**What is being asked:** From the entries below, reproduce exactly the line containing "Image resolution: width=228", the line containing "Task: Toggle the blue color filter", and every line in between, with nothing added.

**Listed records:**
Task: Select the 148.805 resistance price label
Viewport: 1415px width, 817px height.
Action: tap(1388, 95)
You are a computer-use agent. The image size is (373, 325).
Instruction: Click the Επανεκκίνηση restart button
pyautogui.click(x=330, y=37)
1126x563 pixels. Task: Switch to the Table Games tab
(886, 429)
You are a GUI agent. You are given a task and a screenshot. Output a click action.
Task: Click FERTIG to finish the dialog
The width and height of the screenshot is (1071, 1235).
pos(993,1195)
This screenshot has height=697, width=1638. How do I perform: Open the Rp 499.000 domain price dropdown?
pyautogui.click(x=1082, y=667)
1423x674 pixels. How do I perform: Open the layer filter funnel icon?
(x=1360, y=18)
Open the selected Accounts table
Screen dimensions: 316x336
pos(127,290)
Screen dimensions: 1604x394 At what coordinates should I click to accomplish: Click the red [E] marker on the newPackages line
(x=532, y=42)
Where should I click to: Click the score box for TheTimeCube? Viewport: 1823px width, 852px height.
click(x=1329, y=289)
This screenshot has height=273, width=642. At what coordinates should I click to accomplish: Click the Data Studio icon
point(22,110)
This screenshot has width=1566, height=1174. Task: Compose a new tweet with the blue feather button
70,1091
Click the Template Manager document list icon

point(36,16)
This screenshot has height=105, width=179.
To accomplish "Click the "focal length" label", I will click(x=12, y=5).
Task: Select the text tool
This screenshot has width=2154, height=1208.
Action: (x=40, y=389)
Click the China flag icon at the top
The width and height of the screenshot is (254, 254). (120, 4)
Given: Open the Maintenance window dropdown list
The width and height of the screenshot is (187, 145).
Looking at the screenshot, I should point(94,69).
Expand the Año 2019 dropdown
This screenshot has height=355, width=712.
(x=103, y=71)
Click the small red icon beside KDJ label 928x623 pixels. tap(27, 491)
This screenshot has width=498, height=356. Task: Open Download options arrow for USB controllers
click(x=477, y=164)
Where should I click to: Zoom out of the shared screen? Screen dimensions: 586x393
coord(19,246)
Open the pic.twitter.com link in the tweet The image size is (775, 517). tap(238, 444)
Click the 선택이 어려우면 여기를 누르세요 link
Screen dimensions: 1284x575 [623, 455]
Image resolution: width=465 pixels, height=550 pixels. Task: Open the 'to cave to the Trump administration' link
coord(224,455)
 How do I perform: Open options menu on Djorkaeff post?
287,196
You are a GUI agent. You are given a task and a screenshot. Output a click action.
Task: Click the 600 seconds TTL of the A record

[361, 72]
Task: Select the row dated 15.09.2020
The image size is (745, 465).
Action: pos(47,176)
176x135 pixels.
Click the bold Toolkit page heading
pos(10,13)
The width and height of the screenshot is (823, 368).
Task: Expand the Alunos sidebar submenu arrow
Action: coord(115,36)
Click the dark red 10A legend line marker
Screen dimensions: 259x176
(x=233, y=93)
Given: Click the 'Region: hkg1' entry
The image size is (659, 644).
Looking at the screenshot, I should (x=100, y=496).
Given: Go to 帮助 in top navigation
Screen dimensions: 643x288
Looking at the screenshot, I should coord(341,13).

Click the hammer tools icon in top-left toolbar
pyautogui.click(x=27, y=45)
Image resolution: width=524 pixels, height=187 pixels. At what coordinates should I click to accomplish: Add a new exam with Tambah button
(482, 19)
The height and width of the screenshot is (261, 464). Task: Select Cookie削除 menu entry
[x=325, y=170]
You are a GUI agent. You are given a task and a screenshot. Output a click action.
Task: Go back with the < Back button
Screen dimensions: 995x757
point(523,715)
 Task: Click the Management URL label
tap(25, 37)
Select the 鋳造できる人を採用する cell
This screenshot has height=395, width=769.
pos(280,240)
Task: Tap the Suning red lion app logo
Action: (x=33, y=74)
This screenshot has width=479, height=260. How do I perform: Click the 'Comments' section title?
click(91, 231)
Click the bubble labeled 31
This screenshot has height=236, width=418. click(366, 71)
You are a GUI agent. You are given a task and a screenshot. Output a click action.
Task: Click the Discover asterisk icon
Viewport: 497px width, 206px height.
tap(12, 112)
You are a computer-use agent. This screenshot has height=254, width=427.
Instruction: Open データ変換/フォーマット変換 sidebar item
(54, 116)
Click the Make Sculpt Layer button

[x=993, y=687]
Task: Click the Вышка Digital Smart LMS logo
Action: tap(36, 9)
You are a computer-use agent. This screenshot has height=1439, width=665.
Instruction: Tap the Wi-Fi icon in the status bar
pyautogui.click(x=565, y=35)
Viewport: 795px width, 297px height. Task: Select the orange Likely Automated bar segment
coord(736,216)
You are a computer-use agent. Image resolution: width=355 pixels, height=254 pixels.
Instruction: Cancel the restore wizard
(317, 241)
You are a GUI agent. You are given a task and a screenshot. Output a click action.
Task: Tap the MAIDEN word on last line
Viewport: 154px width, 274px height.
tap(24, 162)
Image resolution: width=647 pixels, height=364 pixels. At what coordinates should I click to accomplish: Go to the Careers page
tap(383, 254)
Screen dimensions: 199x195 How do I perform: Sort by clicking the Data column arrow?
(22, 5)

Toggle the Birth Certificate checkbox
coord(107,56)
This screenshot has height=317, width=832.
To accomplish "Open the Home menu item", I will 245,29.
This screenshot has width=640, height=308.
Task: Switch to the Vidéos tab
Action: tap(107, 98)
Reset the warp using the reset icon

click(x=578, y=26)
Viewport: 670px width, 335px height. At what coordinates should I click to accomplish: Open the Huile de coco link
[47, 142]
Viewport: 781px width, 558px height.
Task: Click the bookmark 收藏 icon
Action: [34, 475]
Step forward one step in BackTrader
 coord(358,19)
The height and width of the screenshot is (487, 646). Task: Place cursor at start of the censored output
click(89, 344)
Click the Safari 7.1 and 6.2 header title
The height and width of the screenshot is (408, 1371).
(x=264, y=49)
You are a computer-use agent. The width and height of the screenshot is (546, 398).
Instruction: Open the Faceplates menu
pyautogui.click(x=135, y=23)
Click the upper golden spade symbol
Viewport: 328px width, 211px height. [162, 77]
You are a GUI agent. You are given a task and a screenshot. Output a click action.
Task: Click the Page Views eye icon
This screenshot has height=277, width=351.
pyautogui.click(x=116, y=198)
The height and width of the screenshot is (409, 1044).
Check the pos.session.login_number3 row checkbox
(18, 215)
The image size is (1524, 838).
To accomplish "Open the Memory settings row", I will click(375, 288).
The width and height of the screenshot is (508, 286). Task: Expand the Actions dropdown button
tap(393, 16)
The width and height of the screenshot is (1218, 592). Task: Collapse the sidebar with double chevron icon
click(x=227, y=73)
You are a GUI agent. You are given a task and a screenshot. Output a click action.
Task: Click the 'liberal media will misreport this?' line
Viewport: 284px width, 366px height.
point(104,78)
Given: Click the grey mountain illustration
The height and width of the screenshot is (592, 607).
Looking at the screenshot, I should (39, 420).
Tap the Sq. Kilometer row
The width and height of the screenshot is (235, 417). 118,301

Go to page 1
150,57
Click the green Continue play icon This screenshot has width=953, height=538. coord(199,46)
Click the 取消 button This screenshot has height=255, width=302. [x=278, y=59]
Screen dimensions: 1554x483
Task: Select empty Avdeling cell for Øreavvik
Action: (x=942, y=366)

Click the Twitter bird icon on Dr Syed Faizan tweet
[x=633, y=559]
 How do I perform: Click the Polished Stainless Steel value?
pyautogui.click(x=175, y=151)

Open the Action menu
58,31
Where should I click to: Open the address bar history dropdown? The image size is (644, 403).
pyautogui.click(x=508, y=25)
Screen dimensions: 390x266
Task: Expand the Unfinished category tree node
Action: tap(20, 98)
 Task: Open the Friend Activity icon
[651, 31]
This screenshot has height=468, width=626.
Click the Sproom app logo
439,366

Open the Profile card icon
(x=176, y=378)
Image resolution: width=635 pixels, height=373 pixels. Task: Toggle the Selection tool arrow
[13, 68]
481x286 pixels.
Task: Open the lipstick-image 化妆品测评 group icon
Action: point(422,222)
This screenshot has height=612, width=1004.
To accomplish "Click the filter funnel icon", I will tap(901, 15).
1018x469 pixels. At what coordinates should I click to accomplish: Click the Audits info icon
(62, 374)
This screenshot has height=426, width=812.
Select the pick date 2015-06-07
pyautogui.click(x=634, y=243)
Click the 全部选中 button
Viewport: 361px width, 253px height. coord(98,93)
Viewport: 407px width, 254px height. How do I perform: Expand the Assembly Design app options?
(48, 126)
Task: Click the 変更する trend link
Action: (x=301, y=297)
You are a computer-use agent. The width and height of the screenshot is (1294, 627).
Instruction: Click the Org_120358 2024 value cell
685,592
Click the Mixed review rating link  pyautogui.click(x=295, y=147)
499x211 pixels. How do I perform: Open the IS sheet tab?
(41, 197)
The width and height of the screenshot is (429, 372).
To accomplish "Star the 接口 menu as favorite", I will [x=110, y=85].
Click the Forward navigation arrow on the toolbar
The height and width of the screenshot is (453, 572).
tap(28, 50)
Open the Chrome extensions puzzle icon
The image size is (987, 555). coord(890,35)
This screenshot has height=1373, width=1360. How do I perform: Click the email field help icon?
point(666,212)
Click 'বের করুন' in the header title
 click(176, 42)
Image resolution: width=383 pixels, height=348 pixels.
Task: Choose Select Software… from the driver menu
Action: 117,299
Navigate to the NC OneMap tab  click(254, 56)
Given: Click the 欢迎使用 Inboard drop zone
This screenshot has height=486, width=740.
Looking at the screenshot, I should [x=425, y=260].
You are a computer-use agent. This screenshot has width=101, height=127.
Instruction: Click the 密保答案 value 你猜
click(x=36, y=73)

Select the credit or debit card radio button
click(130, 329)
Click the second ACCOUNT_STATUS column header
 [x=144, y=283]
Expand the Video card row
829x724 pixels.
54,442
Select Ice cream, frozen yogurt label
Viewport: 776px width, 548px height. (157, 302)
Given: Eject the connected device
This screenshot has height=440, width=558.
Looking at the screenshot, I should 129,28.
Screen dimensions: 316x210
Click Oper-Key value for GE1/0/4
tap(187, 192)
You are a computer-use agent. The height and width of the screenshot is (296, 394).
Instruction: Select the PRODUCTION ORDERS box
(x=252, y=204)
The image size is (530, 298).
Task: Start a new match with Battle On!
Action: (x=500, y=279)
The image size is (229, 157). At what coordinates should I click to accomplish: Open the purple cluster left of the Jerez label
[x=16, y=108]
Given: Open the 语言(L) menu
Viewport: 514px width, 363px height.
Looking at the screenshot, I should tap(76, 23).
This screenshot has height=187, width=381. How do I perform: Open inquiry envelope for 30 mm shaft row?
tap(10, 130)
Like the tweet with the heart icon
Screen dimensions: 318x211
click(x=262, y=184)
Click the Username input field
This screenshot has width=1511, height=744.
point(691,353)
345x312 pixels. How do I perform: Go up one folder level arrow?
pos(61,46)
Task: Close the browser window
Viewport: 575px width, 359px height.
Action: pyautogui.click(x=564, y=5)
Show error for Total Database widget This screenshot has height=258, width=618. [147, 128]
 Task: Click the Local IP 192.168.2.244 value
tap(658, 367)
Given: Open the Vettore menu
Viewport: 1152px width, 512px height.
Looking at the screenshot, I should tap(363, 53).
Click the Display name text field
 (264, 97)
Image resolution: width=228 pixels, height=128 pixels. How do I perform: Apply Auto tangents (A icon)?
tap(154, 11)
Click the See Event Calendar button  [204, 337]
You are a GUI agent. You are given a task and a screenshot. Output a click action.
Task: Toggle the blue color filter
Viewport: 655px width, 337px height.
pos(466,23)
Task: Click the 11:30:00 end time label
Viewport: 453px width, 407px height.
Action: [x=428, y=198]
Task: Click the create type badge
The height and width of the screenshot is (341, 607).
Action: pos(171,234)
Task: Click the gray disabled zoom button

**Written answer:**
Image resolution: width=228 pixels, height=128 pixels. How do I perform: Apply Auto tangents (A icon)?
tap(154, 11)
Click the See Event Calendar button  [204, 337]
You are a GUI agent. You are given a task and a screenshot. Output a click action.
Task: Toggle the blue color filter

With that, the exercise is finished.